Bez Kijka koalicja PSL–SLD nie mogłaby rządzić. – Przystałem do niej, bo alternatywą była koalicja z Samoobroną, której nie mogłem zaakceptować – tłumaczy Kijek. Nowy przewodniczący dodaje, że nie mógł się też porozumieć z Szablińskim, który – jak mówi Kijek – choć przegrał wybory (nie został radnym) to wciąż dążył do kierowania powiatem.
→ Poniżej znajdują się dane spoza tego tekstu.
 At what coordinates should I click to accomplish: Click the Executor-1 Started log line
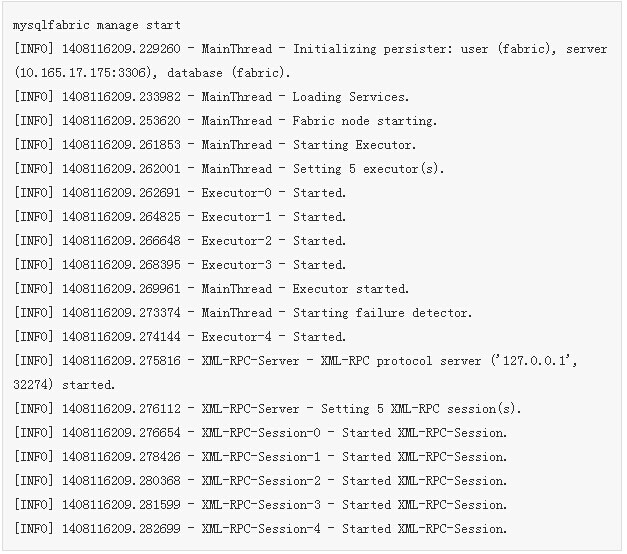coord(180,217)
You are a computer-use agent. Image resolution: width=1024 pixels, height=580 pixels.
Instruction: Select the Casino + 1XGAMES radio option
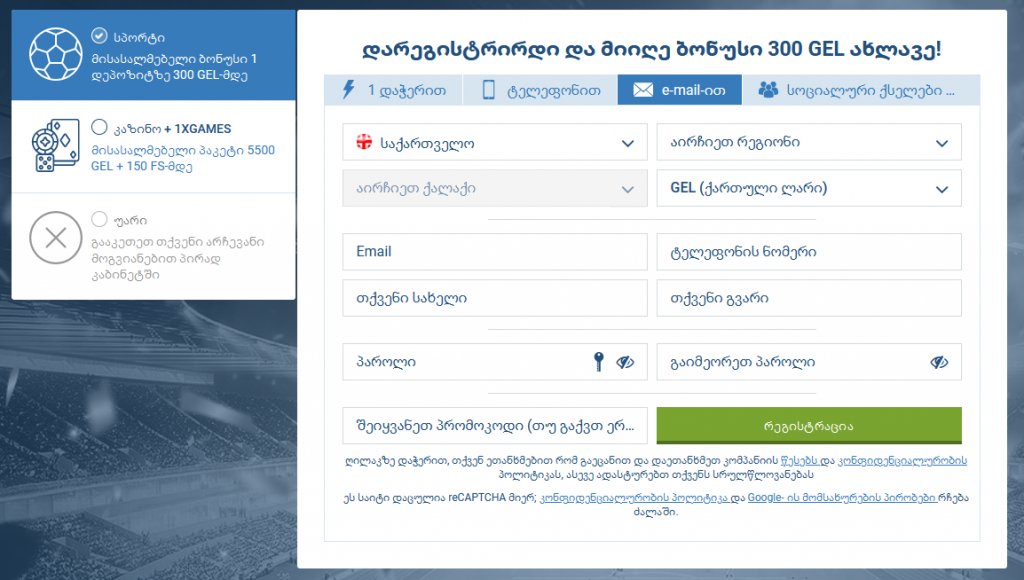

LPS myślało o koalicji z LPR i Samoobroną, która jednak bez Kijka nie uzyskałby większości w radzie. Rozmawiało też z PSL. Ludowcy argumentowali, że nie będą w powiecie rządzili bez SLD. – Nie zmienia się koni, które dobrze ciągną – mówił na sesji w sobotę Marian Starownik, twierdząc, że droga do poszerzenia koalicji jest ciągle otwarta. Na nowego koalicjanta czeka jedno miejsce w zarządzie powiatu, które nie zostało obsadzone.
Resztę stanowisk i funkcji koalicja podzieliła pomiędzy siebie. Wiceprzewodniczącymi Rady Powiatu zostali Jan Mazurek (PSL) i Jerzy Guz (SLD), członkami zarządu Kazimierz Sysiak i Henryk Zdunek, obaj z PSL.
Za kandydaturą Starownika zagłosowało 12 radnych. Przed głosowaniem Józef Krzyszczak, radny z Samoobrony, zapytał go m.in. czy współpracował ze służbami specjalnymi. – Gdybym miał coś na sumieniu to bym nie kandydował – zaprzeczał Starownik.